Scheduling that presentation has an “iffy” side to it, however. For the past year, Lambert has been one of 18 trained volunteer men and women who are part of the Bellaire Fire Department. The volunteers assist Bellaire’s full-time professional firefighters, who are also either paramedics or Emergency Medical Technicians. At any given time there are six full-time firefighters on duty to operate one of the two pumper trucks (volunteers staff the other), the ambulance, and the command vehicle. The station also has a Cascade truck, which refills fire fighters’ air tanks, and Lambert is one of the people trained to operate it. Volunteers must be available to cover calls while the full-time firefighters are out, as well as when a major emergency requires extra trained personnel.

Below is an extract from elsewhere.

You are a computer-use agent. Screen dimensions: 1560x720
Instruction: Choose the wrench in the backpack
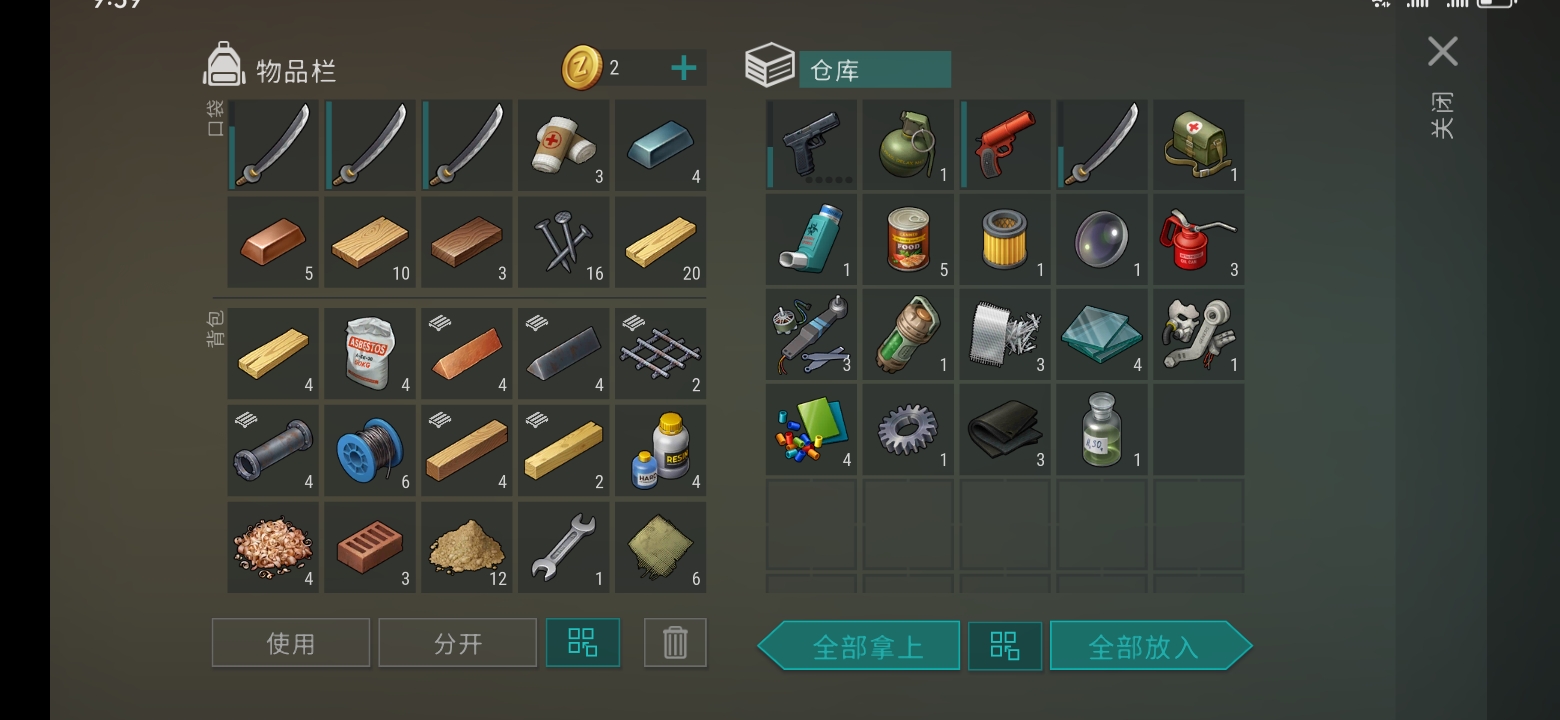[x=563, y=547]
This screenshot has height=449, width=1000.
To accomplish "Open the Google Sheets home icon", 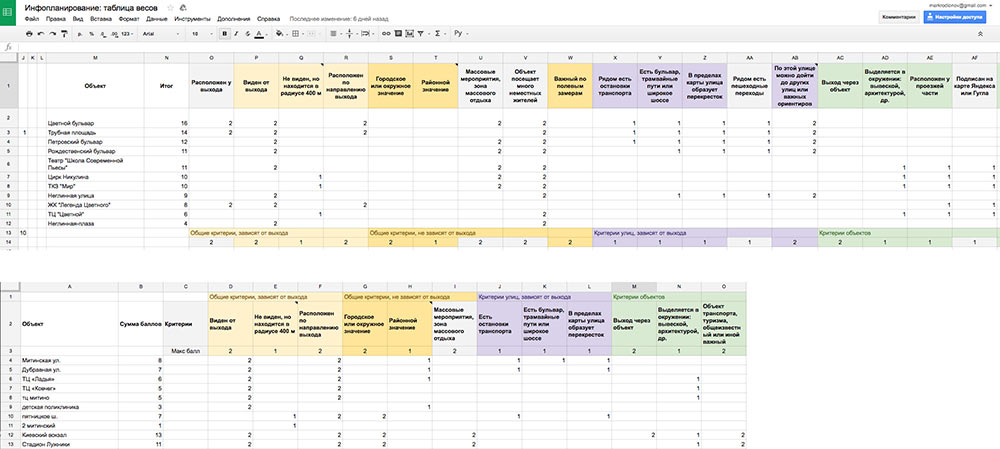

This is an absolute commitment to be available 24-7-365, to drop everything and go immediately to the Bellaire Fire Station (or wherever they are dispatched) and be prepared to do whatever they are directed to do. Lambert estimates that he makes that drive two-10 times each week. He carries his “bunker gear” in his truck, including helmet, boots, pants, coat, gloves and hood. A firefighter’s gear weighs more than 40 pounds, and with the air tank backpack, the firefighter (male or female) walks into a burning building loaded with personal gear weighing about 75 pounds.
Lambert and Bellaire’s other firefighters attend mandatory training for three hours on the first and third Mondays of every month. He has taken some of the firefighter training courses at Texas A&M University, and depending on the Department’s staffing needs, he may take additional fire training or EMT training at A&M this year. Bellaire also occasionally offers additional training “on-site” for its firefighters, when a house that is going to be demolished is donated to the City. The firefighters train in such techniques as navigating in extremely smoky situations, searching for adults or children who may be inside a burning structure, determining which direction to follow the fire hose to go out the front door and which direction leads to the heart of the fire, and how to minimize risk in cutting a vent hole in the roof to let heat and smoke out. Lambert says a bad fire can generate heat of up to 1,100 degrees.
The volunteers cover calls to the Department when the full-time fire-fighters are called out, as well as providing additional personnel at large fires or other fire-related events, such as fuel spills or fire-related accidents on the West Loop and Bellaire city streets. Bellaire’s full-time firefighters also provide back-up to the fire departments of West University Place and Southside Place, so the volunteers must be ready to cover all Bellaire emergencies during those events.
When the chips are really down for the entire community, as in Hurricane Rita, the Bellaire volunteers do what it takes. Lambert boarded up his house, sent his family out of town, and went to live at the station to answer emergency calls until given the all-clear to go back home.
Why would a busy litigator with major commitments to a busy family do this? Lambert says the answer is not hard. “When the call comes in, I know this is the worst day of someone’s life. We can’t make it better, but we can try to see that it doesn’t get worse.”

Ann Zeigler practices in the bankruptcy section of HughesWattersAskanase in Houston, and is a member of the editorial board of The Houston Lawyer.